Schlafwandeln ist häufig abklärungsbedürftig. Schlafwandeln muss man diagnostisch von nächtlichen epileptischen Anfällen und von einer REM-Schlaf-Verhaltensstörung abgrenzen. Es muss allerdings nicht jeder sofort kommen. Kinder schlafwandeln zum Beispiel in einem hohen Prozentsatz. In der Pubertät verschwindet das meist wieder automatisch. Wenn keine gefährlichen Situationen entstehen, und wenn es in der Familie liegt, dann muss man als Kind damit nicht ins Schlaflabor.
Wie wird Schlafwandeln ausgelöst?
Schlafwandeln wird zum Beispiel bei Erwachsenen durch vermehrten Stress ausgelöst. Wer tagsüber viel Stress hat, bei dem ist Schlafwandeln in der Nacht wahrscheinlicher. Auch Schlafentzug ist ein Risikofaktor. Wenn man in der vorigen Nacht wenig geschlafen hat, ist man in der Folgenacht viel im Tiefschlaf. Das fördert dann wieder das Schlafwandeln. Ein regelmäßiger Schlaf-/Wachrhythmus ist daher auf jeden Fall wichtig.
Was kann man noch tun, um die Wahrscheinlichkeit von Schlafwandeln zu verringern?

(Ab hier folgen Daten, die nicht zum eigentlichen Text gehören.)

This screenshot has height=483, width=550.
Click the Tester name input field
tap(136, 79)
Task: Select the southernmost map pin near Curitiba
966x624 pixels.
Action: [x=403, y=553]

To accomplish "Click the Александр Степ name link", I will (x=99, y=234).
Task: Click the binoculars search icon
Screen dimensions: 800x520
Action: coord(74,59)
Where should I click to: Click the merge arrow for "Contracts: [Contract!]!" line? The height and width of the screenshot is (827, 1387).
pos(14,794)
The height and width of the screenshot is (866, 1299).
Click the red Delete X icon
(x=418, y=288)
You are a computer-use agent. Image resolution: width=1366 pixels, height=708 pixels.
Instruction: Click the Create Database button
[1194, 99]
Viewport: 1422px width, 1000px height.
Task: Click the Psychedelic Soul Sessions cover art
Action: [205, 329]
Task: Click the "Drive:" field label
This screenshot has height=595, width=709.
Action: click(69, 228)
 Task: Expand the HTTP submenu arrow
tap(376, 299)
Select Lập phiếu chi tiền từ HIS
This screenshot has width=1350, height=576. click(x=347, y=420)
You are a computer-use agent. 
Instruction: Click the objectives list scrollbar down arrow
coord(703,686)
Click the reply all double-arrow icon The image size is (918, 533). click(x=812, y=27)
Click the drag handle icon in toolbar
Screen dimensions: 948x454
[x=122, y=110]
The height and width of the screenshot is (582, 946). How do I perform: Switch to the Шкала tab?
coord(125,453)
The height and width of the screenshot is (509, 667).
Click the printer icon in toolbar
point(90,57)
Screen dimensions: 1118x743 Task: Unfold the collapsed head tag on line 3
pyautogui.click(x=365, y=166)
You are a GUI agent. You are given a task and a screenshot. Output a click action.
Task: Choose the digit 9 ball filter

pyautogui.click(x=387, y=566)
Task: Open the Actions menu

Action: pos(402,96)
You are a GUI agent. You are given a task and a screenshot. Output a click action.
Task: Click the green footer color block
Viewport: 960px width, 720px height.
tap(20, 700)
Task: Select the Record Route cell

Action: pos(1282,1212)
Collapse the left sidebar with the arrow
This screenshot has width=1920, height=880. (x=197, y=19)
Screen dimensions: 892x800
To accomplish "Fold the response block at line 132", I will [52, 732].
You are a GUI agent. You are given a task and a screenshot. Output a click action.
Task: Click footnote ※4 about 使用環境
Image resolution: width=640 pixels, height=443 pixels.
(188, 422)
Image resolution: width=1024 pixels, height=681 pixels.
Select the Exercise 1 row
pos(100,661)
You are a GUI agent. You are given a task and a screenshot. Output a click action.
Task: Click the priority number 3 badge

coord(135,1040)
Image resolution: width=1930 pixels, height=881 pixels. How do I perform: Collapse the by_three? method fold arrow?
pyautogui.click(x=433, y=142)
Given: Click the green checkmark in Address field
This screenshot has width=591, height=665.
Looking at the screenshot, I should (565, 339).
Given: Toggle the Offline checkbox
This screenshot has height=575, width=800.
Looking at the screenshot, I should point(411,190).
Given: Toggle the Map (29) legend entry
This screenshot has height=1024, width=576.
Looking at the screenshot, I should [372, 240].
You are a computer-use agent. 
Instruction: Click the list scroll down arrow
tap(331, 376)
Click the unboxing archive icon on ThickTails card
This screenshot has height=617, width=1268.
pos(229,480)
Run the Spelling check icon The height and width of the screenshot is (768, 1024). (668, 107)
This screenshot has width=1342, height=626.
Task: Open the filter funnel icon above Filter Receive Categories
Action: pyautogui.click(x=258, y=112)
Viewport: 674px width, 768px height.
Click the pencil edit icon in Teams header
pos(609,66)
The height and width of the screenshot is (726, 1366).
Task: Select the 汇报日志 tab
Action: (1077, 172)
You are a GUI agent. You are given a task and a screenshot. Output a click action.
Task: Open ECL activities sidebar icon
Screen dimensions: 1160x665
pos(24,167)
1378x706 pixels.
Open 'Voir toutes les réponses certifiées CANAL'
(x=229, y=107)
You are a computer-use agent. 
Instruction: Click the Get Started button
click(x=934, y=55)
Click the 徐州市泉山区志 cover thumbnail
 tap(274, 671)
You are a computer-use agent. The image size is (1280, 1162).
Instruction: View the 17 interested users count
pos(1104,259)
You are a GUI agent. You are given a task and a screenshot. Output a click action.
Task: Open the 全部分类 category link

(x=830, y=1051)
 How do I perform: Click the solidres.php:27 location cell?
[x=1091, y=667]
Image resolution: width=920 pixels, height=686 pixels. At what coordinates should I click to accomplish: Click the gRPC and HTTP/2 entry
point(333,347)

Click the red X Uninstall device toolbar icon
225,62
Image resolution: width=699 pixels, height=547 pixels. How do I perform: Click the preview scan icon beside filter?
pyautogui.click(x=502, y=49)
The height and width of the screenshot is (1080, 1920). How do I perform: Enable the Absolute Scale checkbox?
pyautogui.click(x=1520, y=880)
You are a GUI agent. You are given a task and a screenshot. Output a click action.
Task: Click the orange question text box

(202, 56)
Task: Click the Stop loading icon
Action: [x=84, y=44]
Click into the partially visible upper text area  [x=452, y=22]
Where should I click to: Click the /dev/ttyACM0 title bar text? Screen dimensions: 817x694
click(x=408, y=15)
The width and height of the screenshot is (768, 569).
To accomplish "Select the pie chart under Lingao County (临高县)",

Gegen den Risikofaktor Stress kann man Entspannungsverfahren wie autogenes Training, progressive Muskelrelaxation oder Yoga erlernen. Man kann auch eine Psychotherapie machen, sodass einige Dinge einen nicht mehr so stressen und man sie anders verarbeitet. Im Extremfall kann man auch Medikamente geben, die den Tiefschlaf-Anteil reduzieren.
Warum haben Sie sich persönlich für diesen spannenden Fachbereich entschieden?
Als Neurologe finde ich es spannend, nachts mit dem EEG Gehirnströme abzuleiten und zu schauen, wie tief jemand schläft oder in welcher Schlafphase er sich gerade befindet. Dann ist die Schlafmedizin auch deshalb so interessant, weil viele Dinge noch nicht vollständig erforscht sind und laufend neue Erkenntnisse hinzukommen. Außerdem hat man gute Möglichkeiten, vorliegende Krankheiten zu behandeln: Wenn alles nach Plan läuft, hat man in der Schlafmedizin gute Behandlungserfolge und erhält sofort ein positives Feedback.
Können Sie ein Beispiel nennen?
Eine Schlafapnoe zum Beispiel kann man mit Beatmungsgeräten meist sehr gut behandeln. Zu uns kommen Patienten mit dieser Erkrankung, denen es wegen der vielen Atempausen nachts an Tiefschlaf und Traumschlaf mangelt. Unsere Schlafableitung zeigt dann einen sehr schlechten Schlaf. Als Folge sind die Patienten tagsüber müde und schlafen bei jeder Gelegenheit ein. Oft handelt es sich um junge Patienten, die dadurch beruflich große Probleme haben. Und wenn man sie auf ein Beatmungsgerät einstellt, schlafen sie meist tiefer und können ihr Tagesgeschäft wieder wach und ausgeruht ausüben.